◆ SHORT PROBLEM
Rewrite all of the records below, replacing "At what coordinates should I click to accomplish" with "Which point should I click to accomplish" and leaving everything else unchanged.

____ DATASET RECORDS

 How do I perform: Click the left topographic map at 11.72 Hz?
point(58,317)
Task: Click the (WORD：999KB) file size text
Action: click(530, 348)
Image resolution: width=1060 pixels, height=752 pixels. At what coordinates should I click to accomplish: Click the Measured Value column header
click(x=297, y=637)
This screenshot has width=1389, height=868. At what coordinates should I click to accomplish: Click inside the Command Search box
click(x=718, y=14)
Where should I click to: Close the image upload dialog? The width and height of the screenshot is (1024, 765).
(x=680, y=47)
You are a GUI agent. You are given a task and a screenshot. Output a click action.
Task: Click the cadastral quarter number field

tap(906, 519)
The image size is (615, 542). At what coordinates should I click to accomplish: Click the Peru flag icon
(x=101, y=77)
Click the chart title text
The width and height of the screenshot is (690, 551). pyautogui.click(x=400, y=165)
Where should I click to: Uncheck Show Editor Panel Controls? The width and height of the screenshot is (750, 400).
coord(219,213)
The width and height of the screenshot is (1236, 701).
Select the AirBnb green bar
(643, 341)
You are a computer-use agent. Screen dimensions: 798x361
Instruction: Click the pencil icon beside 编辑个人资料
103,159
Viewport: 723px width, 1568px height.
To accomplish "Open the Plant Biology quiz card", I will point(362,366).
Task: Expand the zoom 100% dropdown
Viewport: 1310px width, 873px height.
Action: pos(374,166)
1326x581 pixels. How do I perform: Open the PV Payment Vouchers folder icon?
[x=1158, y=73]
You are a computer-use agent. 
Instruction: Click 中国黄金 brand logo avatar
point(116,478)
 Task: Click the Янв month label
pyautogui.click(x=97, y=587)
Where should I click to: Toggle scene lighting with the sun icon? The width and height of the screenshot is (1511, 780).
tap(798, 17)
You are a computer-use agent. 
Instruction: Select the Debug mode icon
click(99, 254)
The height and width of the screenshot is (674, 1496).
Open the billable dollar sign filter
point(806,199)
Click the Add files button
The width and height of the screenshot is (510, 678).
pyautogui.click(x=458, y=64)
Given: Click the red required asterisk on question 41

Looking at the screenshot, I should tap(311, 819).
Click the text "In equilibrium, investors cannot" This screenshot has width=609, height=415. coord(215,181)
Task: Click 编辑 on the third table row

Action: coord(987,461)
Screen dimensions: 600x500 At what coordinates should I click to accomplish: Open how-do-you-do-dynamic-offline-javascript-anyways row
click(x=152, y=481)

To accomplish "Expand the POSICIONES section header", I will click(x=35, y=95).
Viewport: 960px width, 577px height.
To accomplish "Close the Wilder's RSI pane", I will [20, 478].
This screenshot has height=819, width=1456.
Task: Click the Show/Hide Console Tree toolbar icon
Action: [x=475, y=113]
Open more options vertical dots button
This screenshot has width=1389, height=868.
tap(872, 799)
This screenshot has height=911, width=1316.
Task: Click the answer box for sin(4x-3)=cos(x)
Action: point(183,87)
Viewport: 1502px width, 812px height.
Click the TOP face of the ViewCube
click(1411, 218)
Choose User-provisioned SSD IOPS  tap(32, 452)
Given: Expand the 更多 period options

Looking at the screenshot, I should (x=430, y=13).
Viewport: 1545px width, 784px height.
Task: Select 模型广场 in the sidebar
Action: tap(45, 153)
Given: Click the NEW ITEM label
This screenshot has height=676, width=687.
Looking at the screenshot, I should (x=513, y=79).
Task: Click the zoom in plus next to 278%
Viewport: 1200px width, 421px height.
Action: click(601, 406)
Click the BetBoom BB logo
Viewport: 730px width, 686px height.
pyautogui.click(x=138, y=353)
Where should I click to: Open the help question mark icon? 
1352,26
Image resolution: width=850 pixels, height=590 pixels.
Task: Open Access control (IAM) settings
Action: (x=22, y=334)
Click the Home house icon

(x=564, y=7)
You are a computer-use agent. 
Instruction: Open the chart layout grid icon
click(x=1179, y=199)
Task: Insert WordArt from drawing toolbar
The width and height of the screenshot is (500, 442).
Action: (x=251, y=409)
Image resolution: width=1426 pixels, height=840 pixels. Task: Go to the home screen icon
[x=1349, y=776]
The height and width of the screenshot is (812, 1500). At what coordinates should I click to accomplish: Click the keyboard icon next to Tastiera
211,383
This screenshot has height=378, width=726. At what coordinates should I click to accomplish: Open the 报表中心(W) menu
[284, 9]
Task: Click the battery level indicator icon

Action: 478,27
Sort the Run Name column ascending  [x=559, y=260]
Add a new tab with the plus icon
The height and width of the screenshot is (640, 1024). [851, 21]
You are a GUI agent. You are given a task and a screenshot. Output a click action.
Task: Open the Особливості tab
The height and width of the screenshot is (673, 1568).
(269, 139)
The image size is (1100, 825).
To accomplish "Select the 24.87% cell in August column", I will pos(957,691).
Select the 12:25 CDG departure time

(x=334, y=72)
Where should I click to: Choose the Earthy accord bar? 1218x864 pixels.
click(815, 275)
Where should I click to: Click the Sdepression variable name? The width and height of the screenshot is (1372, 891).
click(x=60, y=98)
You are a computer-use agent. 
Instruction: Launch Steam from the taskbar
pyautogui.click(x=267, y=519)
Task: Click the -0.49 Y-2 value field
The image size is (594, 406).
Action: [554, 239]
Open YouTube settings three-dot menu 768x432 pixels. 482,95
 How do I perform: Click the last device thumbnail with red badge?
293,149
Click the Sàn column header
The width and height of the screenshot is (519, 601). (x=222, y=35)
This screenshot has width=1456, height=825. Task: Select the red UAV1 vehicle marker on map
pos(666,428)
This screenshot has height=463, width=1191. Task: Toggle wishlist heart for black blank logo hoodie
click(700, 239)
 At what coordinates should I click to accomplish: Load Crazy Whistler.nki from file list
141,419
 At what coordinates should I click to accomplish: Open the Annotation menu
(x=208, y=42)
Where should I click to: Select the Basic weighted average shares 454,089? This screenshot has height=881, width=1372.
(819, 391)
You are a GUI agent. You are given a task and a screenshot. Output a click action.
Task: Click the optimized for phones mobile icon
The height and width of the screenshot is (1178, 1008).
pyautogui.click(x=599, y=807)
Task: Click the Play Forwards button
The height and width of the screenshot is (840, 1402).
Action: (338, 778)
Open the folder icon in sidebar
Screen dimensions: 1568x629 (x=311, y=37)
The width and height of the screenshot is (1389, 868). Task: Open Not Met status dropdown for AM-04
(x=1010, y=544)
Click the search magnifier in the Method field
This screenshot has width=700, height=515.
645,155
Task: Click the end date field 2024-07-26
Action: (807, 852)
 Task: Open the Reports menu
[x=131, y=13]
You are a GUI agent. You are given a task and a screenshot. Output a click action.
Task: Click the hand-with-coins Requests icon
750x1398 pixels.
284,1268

________

◆ COMPLETE OUTPUT
 How do I perform: Click the left topographic map at 11.72 Hz?
point(58,317)
Task: Click the (WORD：999KB) file size text
Action: click(530, 348)
Image resolution: width=1060 pixels, height=752 pixels. Which point should I click to accomplish: Click the Measured Value column header
click(x=297, y=637)
This screenshot has width=1389, height=868. Which point should I click to accomplish: Click inside the Command Search box
click(x=718, y=14)
Where should I click to: Close the image upload dialog? The width and height of the screenshot is (1024, 765).
(x=680, y=47)
You are a GUI agent. You are given a task and a screenshot. Output a click action.
Task: Click the cadastral quarter number field

tap(906, 519)
The image size is (615, 542). Which point should I click to accomplish: Click the Peru flag icon
(x=101, y=77)
Click the chart title text
The width and height of the screenshot is (690, 551). pyautogui.click(x=400, y=165)
Where should I click to: Uncheck Show Editor Panel Controls? The width and height of the screenshot is (750, 400).
coord(219,213)
The width and height of the screenshot is (1236, 701).
Select the AirBnb green bar
(643, 341)
You are a computer-use agent. Screen dimensions: 798x361
Instruction: Click the pencil icon beside 编辑个人资料
103,159
Viewport: 723px width, 1568px height.
To accomplish "Open the Plant Biology quiz card", I will point(362,366).
Task: Expand the zoom 100% dropdown
Viewport: 1310px width, 873px height.
Action: pos(374,166)
1326x581 pixels. How do I perform: Open the PV Payment Vouchers folder icon?
[x=1158, y=73]
You are a computer-use agent. 
Instruction: Click 中国黄金 brand logo avatar
point(116,478)
 Task: Click the Янв month label
pyautogui.click(x=97, y=587)
Where should I click to: Toggle scene lighting with the sun icon? The width and height of the screenshot is (1511, 780).
tap(798, 17)
You are a computer-use agent. 
Instruction: Select the Debug mode icon
click(99, 254)
The height and width of the screenshot is (674, 1496).
Open the billable dollar sign filter
point(806,199)
Click the Add files button
The width and height of the screenshot is (510, 678).
pyautogui.click(x=458, y=64)
Given: Click the red required asterisk on question 41

Looking at the screenshot, I should tap(311, 819).
Click the text "In equilibrium, investors cannot" This screenshot has width=609, height=415. coord(215,181)
Task: Click 编辑 on the third table row

Action: coord(987,461)
Screen dimensions: 600x500 Which point should I click to accomplish: Open how-do-you-do-dynamic-offline-javascript-anyways row
click(x=152, y=481)

To accomplish "Expand the POSICIONES section header", I will click(x=35, y=95).
Viewport: 960px width, 577px height.
To accomplish "Close the Wilder's RSI pane", I will [20, 478].
This screenshot has height=819, width=1456.
Task: Click the Show/Hide Console Tree toolbar icon
Action: [x=475, y=113]
Open more options vertical dots button
This screenshot has width=1389, height=868.
tap(872, 799)
This screenshot has height=911, width=1316.
Task: Click the answer box for sin(4x-3)=cos(x)
Action: point(183,87)
Viewport: 1502px width, 812px height.
Click the TOP face of the ViewCube
click(1411, 218)
Choose User-provisioned SSD IOPS  tap(32, 452)
Given: Expand the 更多 period options

Looking at the screenshot, I should (x=430, y=13).
Viewport: 1545px width, 784px height.
Task: Select 模型广场 in the sidebar
Action: tap(45, 153)
Given: Click the NEW ITEM label
This screenshot has height=676, width=687.
Looking at the screenshot, I should (x=513, y=79).
Task: Click the zoom in plus next to 278%
Viewport: 1200px width, 421px height.
Action: click(601, 406)
Click the BetBoom BB logo
Viewport: 730px width, 686px height.
pyautogui.click(x=138, y=353)
Where should I click to: Open the help question mark icon? 
1352,26
Image resolution: width=850 pixels, height=590 pixels.
Task: Open Access control (IAM) settings
Action: (x=22, y=334)
Click the Home house icon

(x=564, y=7)
You are a computer-use agent. 
Instruction: Open the chart layout grid icon
click(x=1179, y=199)
Task: Insert WordArt from drawing toolbar
The width and height of the screenshot is (500, 442).
Action: (x=251, y=409)
Image resolution: width=1426 pixels, height=840 pixels. Task: Go to the home screen icon
[x=1349, y=776]
The height and width of the screenshot is (812, 1500). Which point should I click to accomplish: Click the keyboard icon next to Tastiera
211,383
This screenshot has height=378, width=726. Which point should I click to accomplish: Open the 报表中心(W) menu
[284, 9]
Task: Click the battery level indicator icon

Action: 478,27
Sort the Run Name column ascending  [x=559, y=260]
Add a new tab with the plus icon
The height and width of the screenshot is (640, 1024). [851, 21]
You are a GUI agent. You are given a task and a screenshot. Output a click action.
Task: Open the Особливості tab
The height and width of the screenshot is (673, 1568).
(269, 139)
The image size is (1100, 825).
To accomplish "Select the 24.87% cell in August column", I will pos(957,691).
Select the 12:25 CDG departure time

(x=334, y=72)
Where should I click to: Choose the Earthy accord bar? 1218x864 pixels.
click(815, 275)
Where should I click to: Click the Sdepression variable name? The width and height of the screenshot is (1372, 891).
click(x=60, y=98)
You are a computer-use agent. 
Instruction: Launch Steam from the taskbar
pyautogui.click(x=267, y=519)
Task: Click the -0.49 Y-2 value field
The image size is (594, 406).
Action: [554, 239]
Open YouTube settings three-dot menu 768x432 pixels. 482,95
 How do I perform: Click the last device thumbnail with red badge?
293,149
Click the Sàn column header
The width and height of the screenshot is (519, 601). (x=222, y=35)
This screenshot has width=1456, height=825. Task: Select the red UAV1 vehicle marker on map
pos(666,428)
This screenshot has height=463, width=1191. Task: Toggle wishlist heart for black blank logo hoodie
click(700, 239)
 Which point should I click to accomplish: Load Crazy Whistler.nki from file list
141,419
 Which point should I click to accomplish: Open the Annotation menu
(x=208, y=42)
Where should I click to: Select the Basic weighted average shares 454,089? This screenshot has height=881, width=1372.
(819, 391)
You are a GUI agent. You are given a task and a screenshot. Output a click action.
Task: Click the optimized for phones mobile icon
The height and width of the screenshot is (1178, 1008).
pyautogui.click(x=599, y=807)
Task: Click the Play Forwards button
The height and width of the screenshot is (840, 1402).
Action: (338, 778)
Open the folder icon in sidebar
Screen dimensions: 1568x629 (x=311, y=37)
The width and height of the screenshot is (1389, 868). Task: Open Not Met status dropdown for AM-04
(x=1010, y=544)
Click the search magnifier in the Method field
This screenshot has width=700, height=515.
645,155
Task: Click the end date field 2024-07-26
Action: (807, 852)
 Task: Open the Reports menu
[x=131, y=13]
You are a GUI agent. You are given a task and a screenshot. Output a click action.
Task: Click the hand-with-coins Requests icon
750x1398 pixels.
284,1268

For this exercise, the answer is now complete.